8. The method for synergistic optimization of the mass and power system of a fuel cell tractor as described in claim 7, characterized in that: The output power of the energy source consisting of the fuel cell and the power battery is obtained based on the speed, torque, and efficiency of the dual motors, and is expressed as: in, P mc ( t Let t be the power of the energy source at time t. T 1( t Let t be the torque of motor A at time t. T 2( t Let t be the torque of motor B at time t. N 1( t Let t be the rotational speed of motor A at time t. N 2( t Let t be the rotational speed of motor B at time t. η 1( t Let be the efficiency of motor A at time t. η 2( t Let t be the efficiency of motor B at time t; When the power output fluctuation of the energy source exceeds the power output per liter of the fuel cell, the output power of the fuel cell and the power battery are expressed as follows: in, P fc ( t Let t be the fuel cell power at time t. P mc ( t -1) represents the power of the energy source at time t-1. P bat ( t ( ) represents the power of the battery at time t. P b This represents the maximum power output of the fuel cell. When the power output fluctuation of the energy source does not exceed the power output per liter of the fuel cell, the output power of the fuel cell and the power battery is expressed as: Using the energy consumption of fuel cell tractors as the objective function: in, For fuel cell tractors, Q bat For the energy consumption of the power battery, Q fc For fuel cell energy consumption, P bat This refers to the discharge power of the power battery. P fc For fuel cell discharge power, η bat For power battery efficiency, η fc For fuel cell efficiency; The mass of the power battery and hydrogen storage tank is: in, ρ bat For battery energy density, ρ H This refers to the energy density of the hydrogen storage tank.

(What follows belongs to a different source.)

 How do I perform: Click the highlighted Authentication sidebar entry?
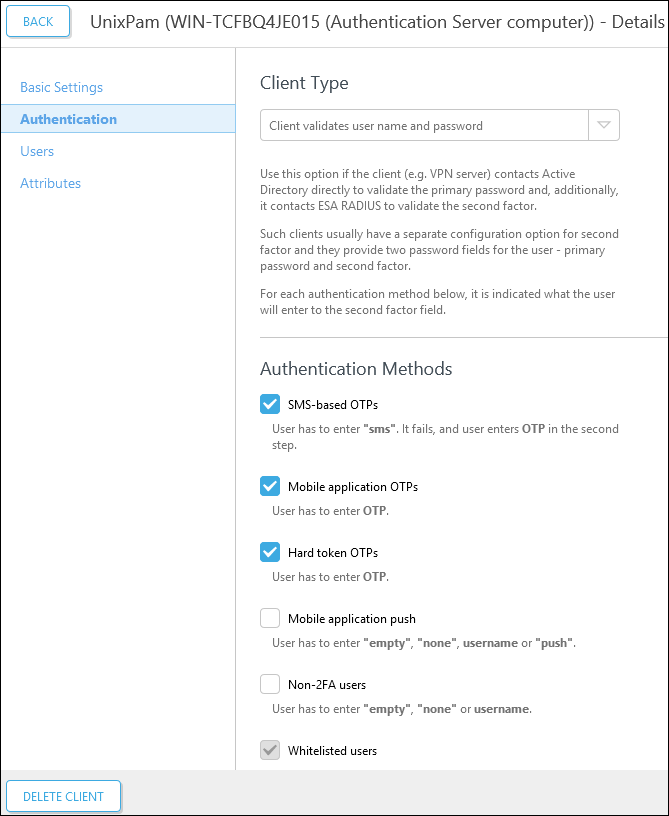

9. The method for synergistic optimization of the mass and power system of a fuel cell tractor as described in claim 1, characterized in that: In step five, within the given dual-motor power allocation ratio range, the dual-motor power allocation is considered complete when all predetermined allocation methods have been completed.

10. The method for synergistic optimization of the mass and power system of a fuel cell tractor as described in claim 1, characterized in that: In step six, the difference between the mass of the hydrogen storage tank and battery generated by the genetic algorithm and the actual required mass is expressed as: in, This represents the difference between the assumed mass of the hydrogen storage tank and the power battery and the actual required mass. m ba and m H The masses of the power battery and hydrogen storage tank generated by the genetic algorithm are respectively. m ba ’ For optimized power battery quality, m H ’ For the optimized quality of hydrogen storage tanks.